● EXERCISE MATERIAL
------------------------------------------------
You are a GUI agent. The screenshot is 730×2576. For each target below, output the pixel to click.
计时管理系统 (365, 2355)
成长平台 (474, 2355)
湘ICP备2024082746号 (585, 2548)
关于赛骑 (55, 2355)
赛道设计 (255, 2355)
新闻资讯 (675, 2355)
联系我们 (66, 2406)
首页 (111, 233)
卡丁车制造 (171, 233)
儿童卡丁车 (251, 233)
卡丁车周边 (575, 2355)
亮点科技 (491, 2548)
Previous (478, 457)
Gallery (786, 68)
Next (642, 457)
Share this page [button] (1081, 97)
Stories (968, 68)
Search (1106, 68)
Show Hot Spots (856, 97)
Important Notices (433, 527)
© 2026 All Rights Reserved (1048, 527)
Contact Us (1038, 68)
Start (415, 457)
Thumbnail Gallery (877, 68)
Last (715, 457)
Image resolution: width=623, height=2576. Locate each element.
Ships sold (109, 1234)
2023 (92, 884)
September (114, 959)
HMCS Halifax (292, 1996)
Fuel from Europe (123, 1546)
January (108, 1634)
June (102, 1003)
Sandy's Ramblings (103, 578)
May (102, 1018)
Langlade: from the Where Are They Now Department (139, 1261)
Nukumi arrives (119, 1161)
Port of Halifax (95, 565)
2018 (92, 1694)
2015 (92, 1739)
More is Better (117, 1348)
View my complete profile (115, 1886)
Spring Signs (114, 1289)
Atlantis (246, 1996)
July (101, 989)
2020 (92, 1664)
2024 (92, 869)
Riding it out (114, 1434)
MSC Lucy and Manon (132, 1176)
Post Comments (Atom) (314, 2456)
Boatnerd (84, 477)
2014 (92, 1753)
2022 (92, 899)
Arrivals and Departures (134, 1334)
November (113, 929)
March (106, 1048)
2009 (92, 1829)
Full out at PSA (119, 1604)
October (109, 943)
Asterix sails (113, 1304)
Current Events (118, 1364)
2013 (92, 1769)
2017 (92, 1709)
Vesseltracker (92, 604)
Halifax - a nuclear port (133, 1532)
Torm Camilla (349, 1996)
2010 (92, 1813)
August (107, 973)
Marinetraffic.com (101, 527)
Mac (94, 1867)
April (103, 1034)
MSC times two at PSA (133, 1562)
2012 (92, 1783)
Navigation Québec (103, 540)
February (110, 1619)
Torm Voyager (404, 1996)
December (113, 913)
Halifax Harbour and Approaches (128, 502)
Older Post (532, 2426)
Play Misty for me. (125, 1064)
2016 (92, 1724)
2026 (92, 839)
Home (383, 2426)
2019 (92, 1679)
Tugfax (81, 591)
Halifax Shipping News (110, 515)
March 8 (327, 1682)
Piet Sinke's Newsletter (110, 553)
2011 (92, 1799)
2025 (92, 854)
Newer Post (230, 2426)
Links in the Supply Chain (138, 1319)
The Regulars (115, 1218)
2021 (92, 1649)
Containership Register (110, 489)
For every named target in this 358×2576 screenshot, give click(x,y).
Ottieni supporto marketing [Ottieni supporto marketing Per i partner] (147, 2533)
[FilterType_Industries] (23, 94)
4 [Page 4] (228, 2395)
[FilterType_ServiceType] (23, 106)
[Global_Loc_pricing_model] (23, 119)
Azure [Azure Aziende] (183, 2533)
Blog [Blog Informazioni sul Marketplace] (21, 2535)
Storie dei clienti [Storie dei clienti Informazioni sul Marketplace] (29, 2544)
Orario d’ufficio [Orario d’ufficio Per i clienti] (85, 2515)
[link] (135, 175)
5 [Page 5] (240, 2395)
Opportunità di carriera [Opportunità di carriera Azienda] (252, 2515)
------------------------------------------------
● TASK OBJECTIVE
Copy the data word for word, starting at the line that contains "2021 (92, 1649)" and ending at the last line of the data, both included.

● THE RESULT
2021 (92, 1649)
Containership Register (110, 489)
For every named target in this 358×2576 screenshot, give click(x,y).
Ottieni supporto marketing [Ottieni supporto marketing Per i partner] (147, 2533)
[FilterType_Industries] (23, 94)
4 [Page 4] (228, 2395)
[FilterType_ServiceType] (23, 106)
[Global_Loc_pricing_model] (23, 119)
Azure [Azure Aziende] (183, 2533)
Blog [Blog Informazioni sul Marketplace] (21, 2535)
Storie dei clienti [Storie dei clienti Informazioni sul Marketplace] (29, 2544)
Orario d’ufficio [Orario d’ufficio Per i clienti] (85, 2515)
[link] (135, 175)
5 [Page 5] (240, 2395)
Opportunità di carriera [Opportunità di carriera Azienda] (252, 2515)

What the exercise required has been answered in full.